Kanzleiorganisation

Es gibt noch Optimierungspotenzial beim beA

Es gibt noch Optimierungspotenzial beim beA

Rechtsanwalt Michael Eckert erklärt, was er sich noch wünscht

Die Kanzlei EDK Eckert • Klette  Kollegen GdbR ist technisch bestens ausgestattet, arbeitet mit modernster Software und Eckert und Kollegen verfolgen die Klagen gegen das beA und die mögliche weitere Verschiebung, die daraus folgt, eher genervt. „Das beA kommt, Punktum“, sagt Eckert. Er hat auch nichts gegen das elektronische Postfach, nur ist seiner Meinung nach „die BRAK zu kurz gesprungen“.

Michael Eckert ist Rechtsanwalt mit Leib und Seele und er ist auch engagiert in der Verbandsarbeit. Zum einen vertritt er in Heidelberg als

Rechtsanwalt Michael Eckert

Rechtsanwalt Michael Eckert

Vorsitzender den Anwaltsverein mit immerhin 680 Mitgliedern, zum anderen ist er auch Vorstandsmitglied im Deutschen Anwaltverein. Seine Affinität zur Technik drückt sich auch an anderer Stelle aus: Eckert ist begeisterter Oldtimerfan und berät im Oldtimerrecht Privatpersonen, Unternehmen, Verbände sowie Vereine und vertritt diese auch vor Gericht. Er ist seit über 30 Jahren in der Oldtimer-Szene aktiv, FIVA-Fahrzeugprüfer und „Schrauber“, der selbst Fahrzeuge restauriert hat. Damit verfügt er neben dem juristischen Spezialwissen auch über das erforderliche technische Know-how.

Das beA bildet den Kanzleialltag nicht ausreichend ab

Die Bedenken hinsichtlich der Berufsfreiheit und mögliche Sicherheitslücken beschäftigen Michael Eckert eher nicht. Aber ihn stört, dass es kein Kanzlei- oder Sozietätspostfach gibt. Im Moment ist beA auf einzelne Anwälte zugeschnitten, sie können damit ab 2018 ihre Dokumente „sicher“, das heißt ohne eine zusätzliche qualifizierte elektronische Signatur, mit den Gerichten und auch unter Kollegen austauschen. „Das ist auch gut so, nur bildet das nicht den Kanzleialltag ab.“

Jede Kanzlei hat einen zentralen Posteingang. Das ist deshalb so wichtig, damit keine Termine und vor allem keine Fristen verloren gehen.
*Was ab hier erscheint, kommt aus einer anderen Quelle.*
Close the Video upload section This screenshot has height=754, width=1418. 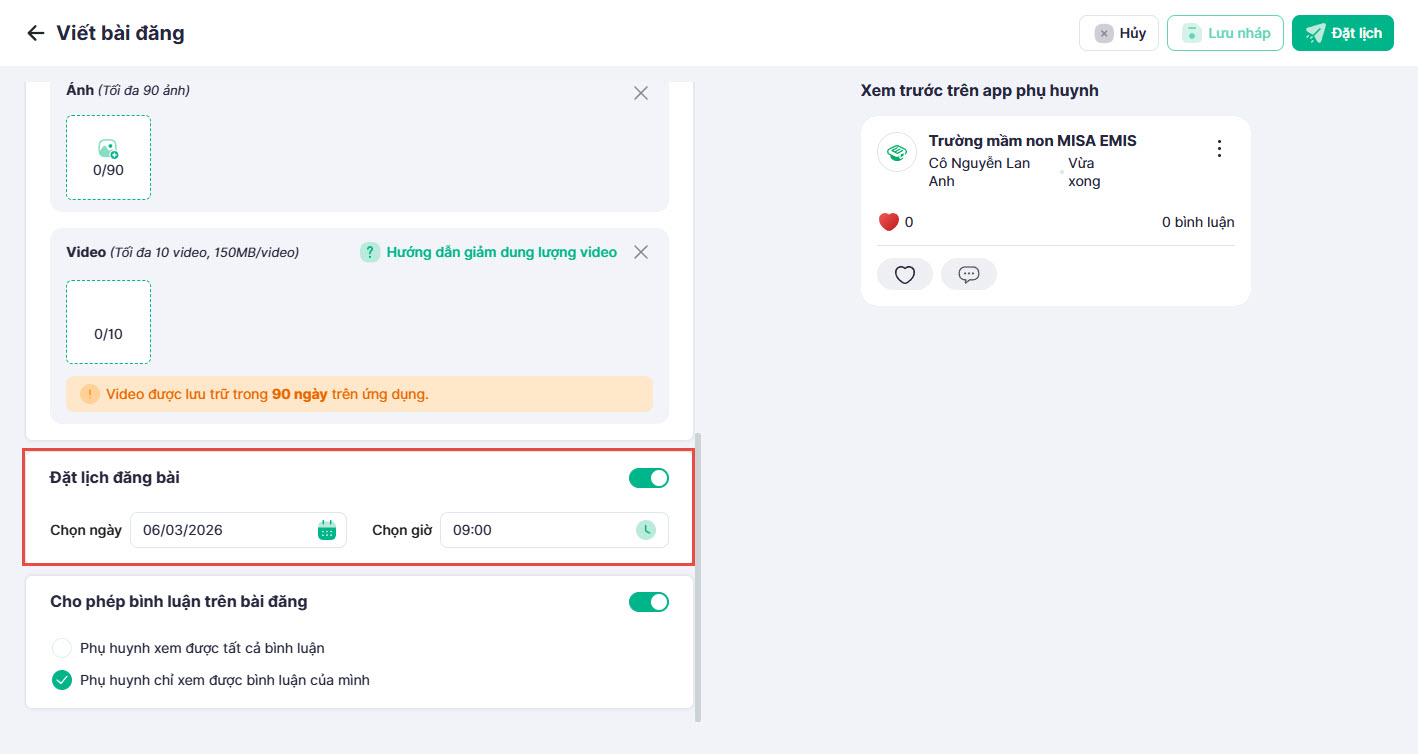point(641,252)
Falls es nämlich zu einem Haftpflichtfall kommt, muss der Anwalt mit viel Aufwand und entsprechend umfassend nachweisen, dass er organisatorisch alles getan hat, damit es nicht zu einem Fristversäumnis kommt. Ist weder der Mandant noch der Anwalt dafür haftbar zu machen, sondern ist die Fristversäumnis auf einen Fehler der Fachangestellten zurückzuführen, ist eine Wiedereinsetzung des Verfahrens möglich. „Aber dafür muss der Anwalt haarklein seine komplette Kanzleiorganisation darstellen.“ Es gebe genügend Gerichtsurteile zu diesem Thema. Kurzum die Kanzleien sorgen als erstes dafür, dass die Post zentral erfasst, geöffnet und gestempelt wird und dass die Fristen in die Kalender eingetragen werden. „Diese Organisationswirklichkeit bildet das beA derzeit überhaupt nicht ab“, bedauert Eckert.
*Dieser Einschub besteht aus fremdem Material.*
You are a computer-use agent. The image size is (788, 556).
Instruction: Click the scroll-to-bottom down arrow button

Ganz kompliziert wird es, wenn ein Anwalt die Kanzlei verlässt und zu einer anderen Sozietät wechselt. „Die Klage reicht ja eigentlich nicht der Anwalt ein, sondern die Kanzlei“, sagt Eckert dazu. Doch die Rückantwort vom Gericht gehe immer an den Kollegen, der unterschrieben habe und nicht an die Kanzlei, die eigentlich für den Fall zuständig ist. Der Fall bleibe ja in der Regel bei der „alten“ Kanzlei angesiedelt.
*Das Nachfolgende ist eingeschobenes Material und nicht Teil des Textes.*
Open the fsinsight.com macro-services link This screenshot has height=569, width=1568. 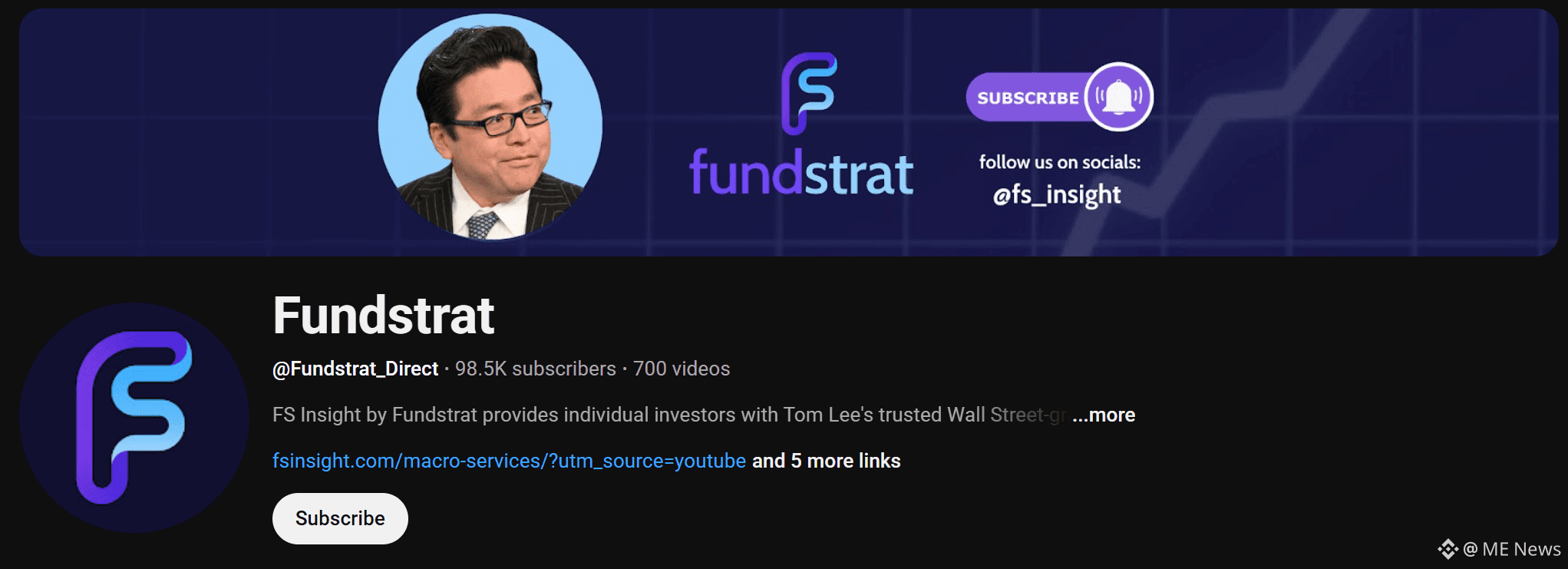[509, 461]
Des Weiteren diktiere er zum Beispiel eine Klage oft schnell noch vor dem Urlaub, eine anderer Kollege unterschreibe, weil er dann schon weg ist, und dann bekomme dieser immer die Post vom Gericht. Das sei alles viel zu umständlich und zeitaufwändig. Auch die Vertretungsregel passe nicht zum Kanzlei-Ablauf.

Fazit

Das beA, so wie es jetzt konzipiert ist, scheint noch einige Überarbeitungen zu brauchen, damit sich das besondere elektronische Anwaltspostfach fast unbemerkt in den Organisationsablauf einfügt und letztlich die Arbeit der Rechtsanwälte erleichtert und nicht komplizierter macht.